SI
SI
discoversearch

We've detected that you're using an ad content blocking browser plug-in or feature. Ads provide a critical source of revenue to the continued operation of Silicon Investor.  We ask that you disable ad blocking while on Silicon Investor in the best interests of our community.  If you are not using an ad blocker but are still receiving this message, make sure your browser's tracking protection is set to the 'standard' level.
Strategies & Market Trends : 2026 TeoTwawKi ... 2032 Darkest Interregnum -- Ignore unavailable to you. Want to Upgrade?


To: TobagoJack who wrote (174816)7/14/2021 10:45:17 AM
From: Trader77  Read Replies (1) | Respond to of 217750
 
I agree it's beyond frustrating that we have little to no answers or long term strategy. For example, regarding the origin story, Dr. Quay (in the WSJ article The Science Suggest a Lab Leak) makes this strong argument for it being a lab leak when he discusses something called the CGG-CGG genetic sequence:

Now the damning fact. It was this exact sequence that appears in CoV-2. Proponents of zoonotic origin must explain why the novel coronavirus, when it mutated or recombined, happened to pick its least favorite combination, the double CGG. Why did it replicate the choice the lab's gain-of-function researchers would have made?

Yes, it could have happened randomly, through mutations. But do you believe that? At the minimum, this fact -- that the coronavirus, with all its random possibilities, took the rare and unnatural combination used by human researchers -- implies that the leading theory for the origin of the coronavirus must be laboratory escape.

But then Dr. Kristian Andersen says this:

Specifically, people are pointing to two "CGG" sequences that code for the amino acid arginine in the furin cleavage site as strong evidence that the virus was made in the lab. Such statements are factually incorrect.

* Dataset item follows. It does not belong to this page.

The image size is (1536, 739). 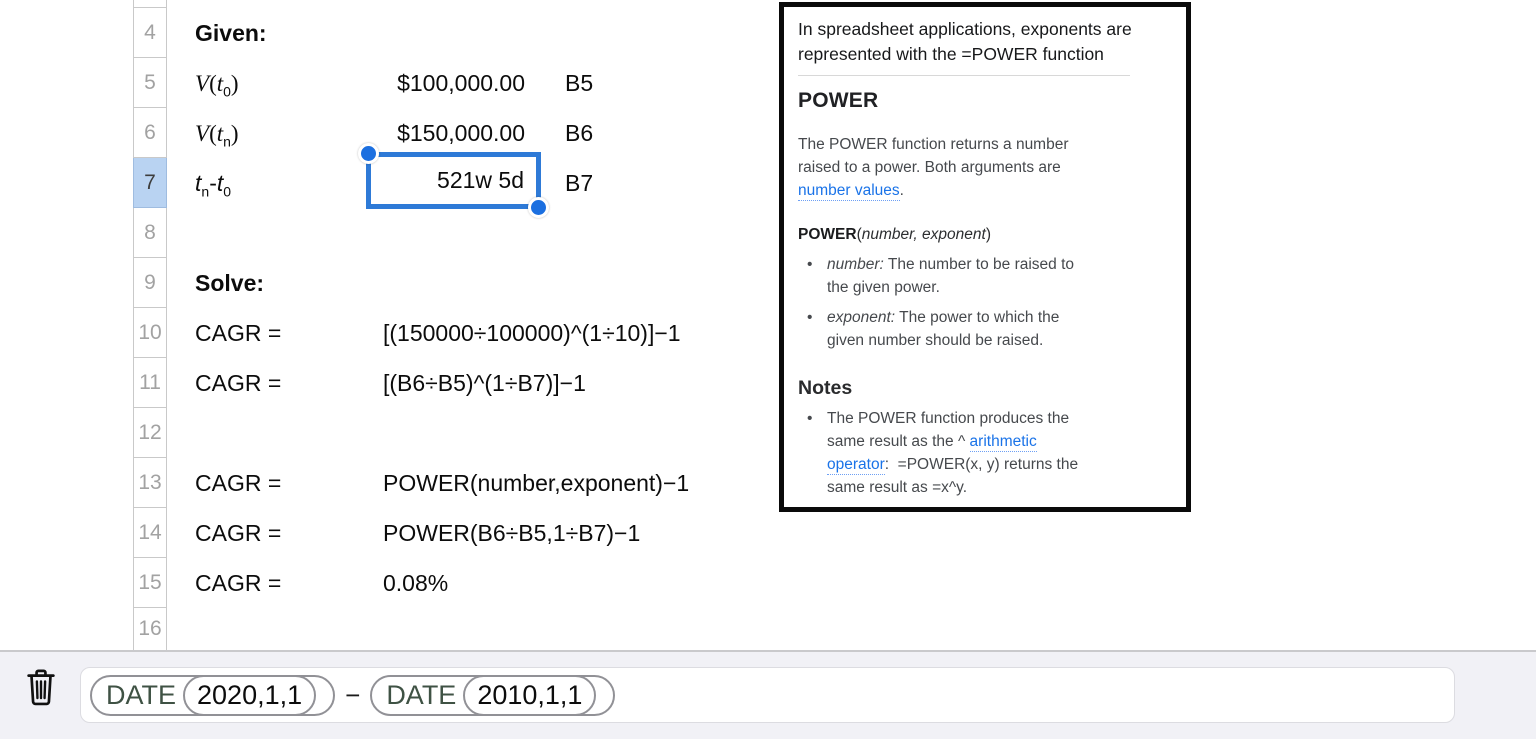 I want to click on sheet-row-11: CAGR = [(B6÷B5)^(1÷B7)]−1, so click(x=390, y=383).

While it's true that CGG is less common than other patterns that code for arginine, the CGG codon is found elsewhere in the SARS-CoV-2 genome and the genetic sequence[s] that include the CGG codon found in SARS-CoV-2 are also found in other coronaviruses. These findings, together with many other technical features of the site, strongly suggest that it evolved naturally and there is very little chance somebody engineered it.

So that leaves us asking which is it? What does this evidence mean? Both are qualified medical researchers and both come to different conclusions. I think this is one of the reasons the virus has stayed a step ahead of us since we seem to be sitting here spinning our wheels unable to get to any answers yet.